● Textauszug:

++++++

Gabriele Wohmann empfindet aber keine Euphorie

© Die Berliner Literaturkritik, 05.11.09

DARMSTADT (BLK) - Die preisgekrönte Schriftstellerin Gabriele Wohmann hat sich über den Mauerfall vor 20 Jahren gefreut, aber keine überschwänglichen Glücksgefühle gehabt. „Ich fand den Fall der Mauer außerordentlich gut“, schildert die 77-Jährige in einem Gespräch mit der Deutschen Presse Agentur dpa in Darmstadt. „Aber ich habe nicht die Euphorie empfunden, wie es etwa in Berlin der Fall war.“ Freunde seien begeistert gewesen und extra in die Hauptstadt gefahren, um bei diesem historischen Moment dabei sein zu können. Wohmann blieb zu Hause in Darmstadt. Trotzdem: „Ich war froh, dass sich dieses DDR-Gefängnis geöffnet hat“.

Wäre sie Ostdeutsche gewesen, hätte sie dem Land den Rücken gekehrt. „Ich hätte es auch so gemacht wie Günter Kunert oder Sarah Kirsch und wäre weggegangen“, ist sie sich sicher. „So eine Unfreiheit und eine Angst vor Bespitzelung hätte ich wohl schlecht ausgehalten“.

Dauerhaften Kontakt zu Schriftstellern in der DDR hat die Autorin von Erzählungen, Romanen, Gedichten, Hörspielen, Fernsehspielen und Essays praktisch nicht gehabt. „Christa Wolf hat den Briefkontakt zwischen uns einschlafen lassen, weil sie gesagt hat, die ‚Tinte gefriert ihr in der Feder’. Sie dachte an die Zensur damals“.

Wohmann („Paulinchen war allein zu Haus“) gilt als genaue Beobachterin von Familien-, Ehe- und Generationskonflikten. Die Darmstädterin stammt aus einer protestantischen Pastorenfamilie. 1957 erschien ihre erste Erzählung „Ein unwiderstehlicher Mann“. Die Autorin gehörte der Gruppe 47 an, war Mitglied im PEN-Club und wurde 1980 in die Deutsche Akademie für Sprache und Dichtung gewählt.

++++++

● Daten:
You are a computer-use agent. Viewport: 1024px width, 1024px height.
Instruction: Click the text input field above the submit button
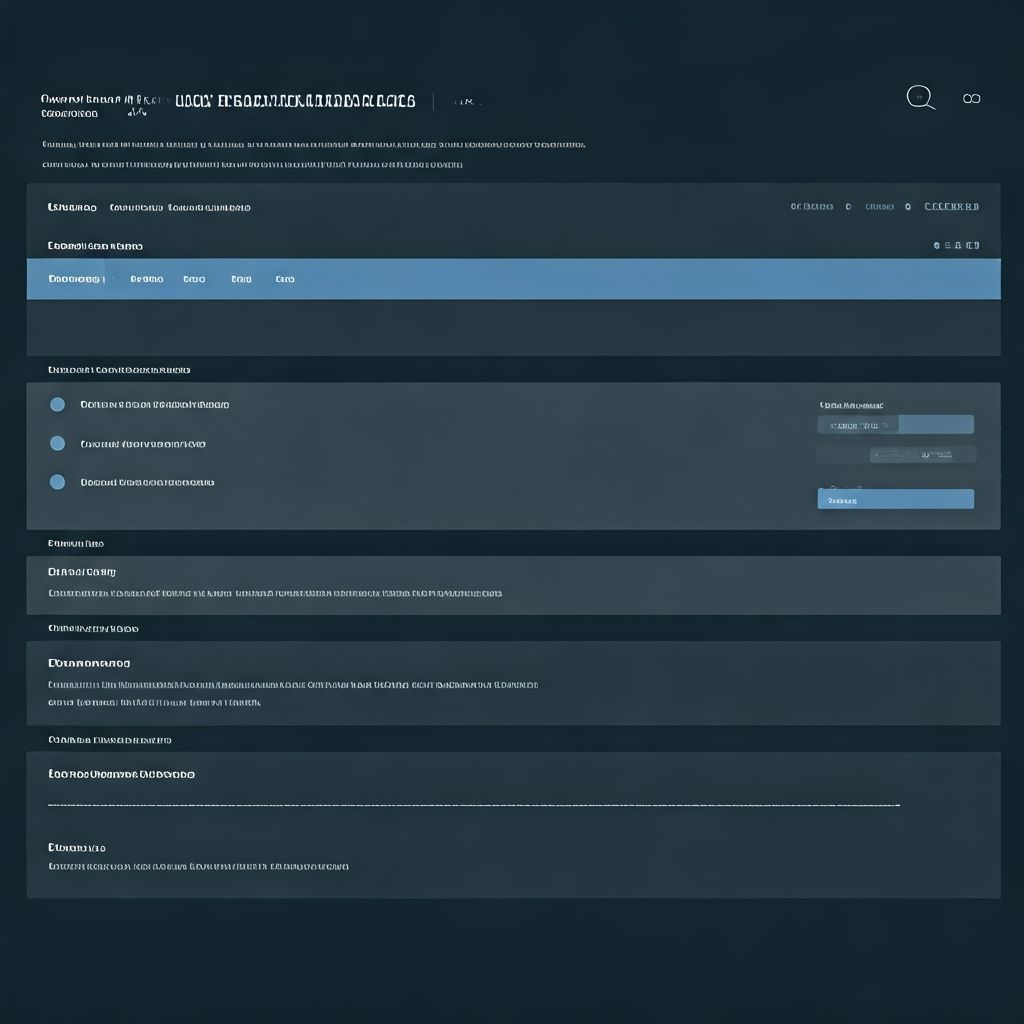pos(895,454)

++++++

Schreibe den Textauszug über Gabriele Wohmann und den Mauerfall im Anschluss an seinen letzten Satz weiter.

● Ergebnis:
Deutschland sieht Wohmann heute noch lange nicht wirklich vereint. „Es gibt immer noch diese Ostalgie, diese Wehmut, trotz aller Bespitzelung damals“. Aber auch die Haltung der Westdeutschen sieht sie kritisch. „Die Hochgefühle sind wohl auch abgestorben. Die Leute reisen auch nicht mehr so viel, außer nach Rügen“. Das Aufeinanderzugehen stagniere. Das überrascht die Beobachterin nicht. „Das hängt mit der großen Entfremdung zusammen, die hier wie dort gelebt wurde“. Willy Brandts Diktum „Jetzt wächst zusammen, was zusammengehört“ habe sie als kitschig empfunden.

Dem heutigen Literaturbetrieb steht die 77-Jährige kritisch gegenüber. „Werbung ist heute beinahe alles“ - die Verpackung zähle mehr als der Inhalt. Ob sie den trotz aller Ehrungen und zahlreicher Veröffentlichungen ausstehenden Bestseller doch noch schreiben werde, bezweifelt sie entschieden. „Heute muss man ja viel drastischer werden. Ich sehe es nicht kommen, dass ich so etwas wie ‚Feuchtgebiete’ schreiben werde“, sagt sie entschieden. „Das will ich auch nicht“.

Dass sie in der jüngsten Zeit nicht mehr die Auflagen der frühen Jahre erreicht, schmerzt Wohmann. Die 77-Jährige versucht es mit Gelassenheit und auch ein wenig Zynismus zu nehmen. „Ich habe ein Kinderbuch geschrieben. Das hat aber noch keinen Verlag“. Nach kurzem Nachdenken: „Auch da gibt es anscheinend einen großen Andrang an Manuskripten“. (dpa/ros)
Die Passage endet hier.